Problem requirements: Among the entries below, only the lines from the one with "Image resolution: width=1030" through the one with "Task: Toggle the textured solid view mode" are wanted, reproduced exactly. Pictures are not wanted.

Data in this exercise:
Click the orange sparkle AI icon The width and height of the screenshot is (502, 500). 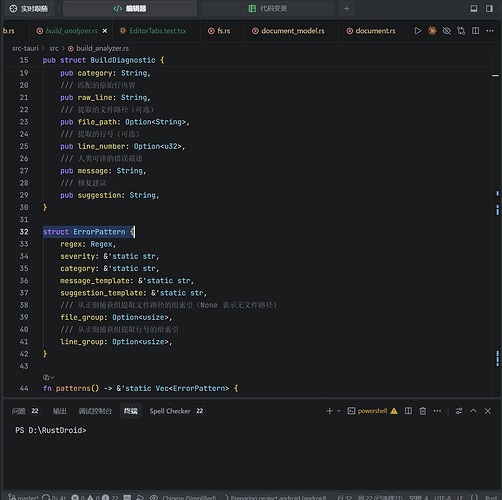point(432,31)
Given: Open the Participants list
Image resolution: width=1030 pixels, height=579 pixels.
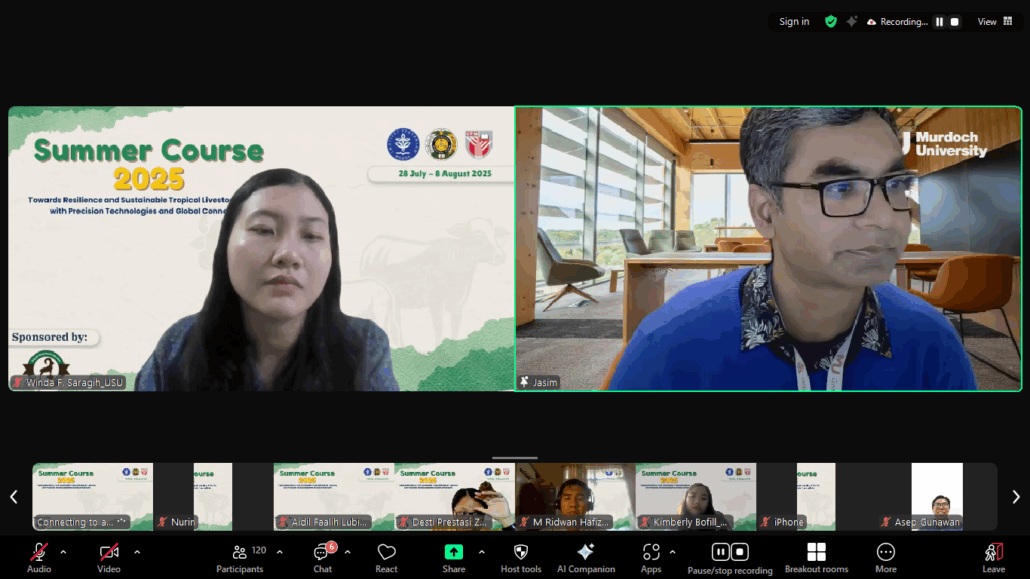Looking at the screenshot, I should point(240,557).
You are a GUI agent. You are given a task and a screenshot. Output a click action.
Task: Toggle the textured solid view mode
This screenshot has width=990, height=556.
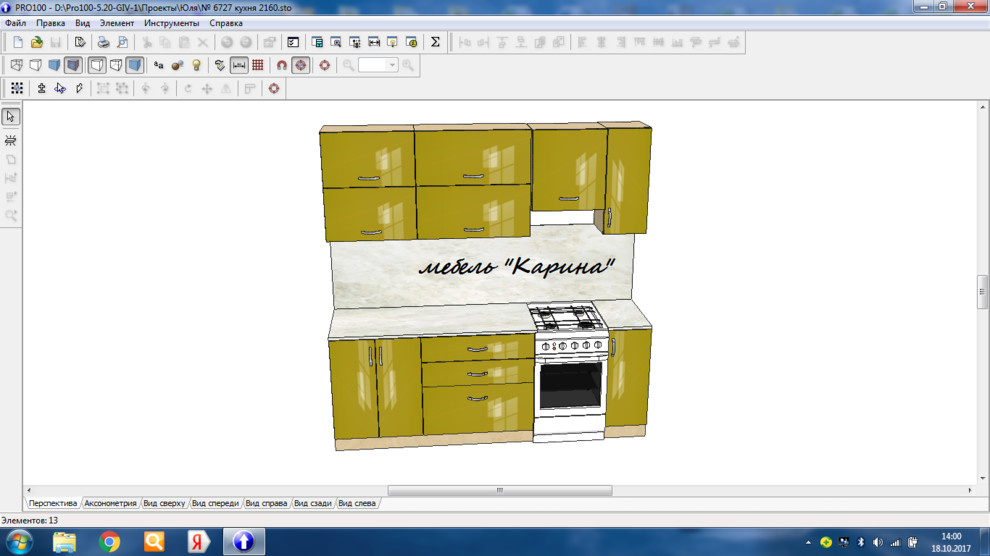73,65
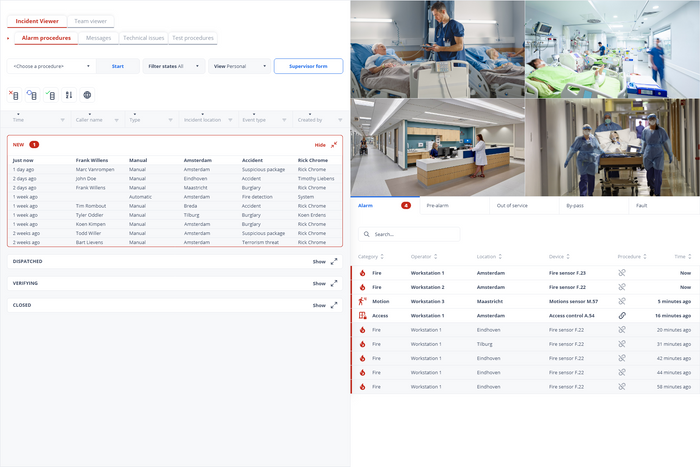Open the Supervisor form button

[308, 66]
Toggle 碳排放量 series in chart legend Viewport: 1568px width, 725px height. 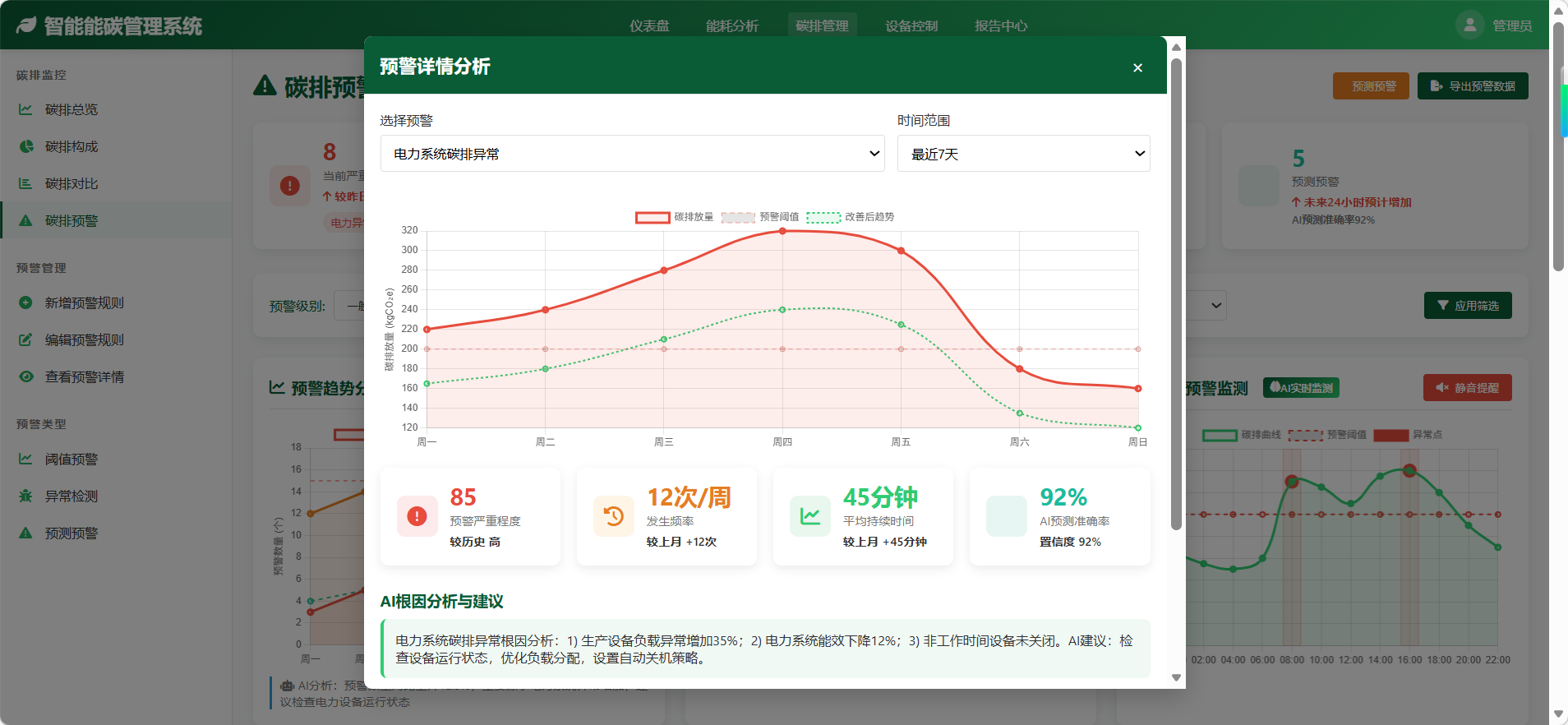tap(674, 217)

Result below:
Image resolution: width=1030 pixels, height=579 pixels.
Looking at the screenshot, I should point(240,557).
You are a GUI agent. You are given a task and a screenshot. Output a click action.
Task: Toggle the textured solid view mode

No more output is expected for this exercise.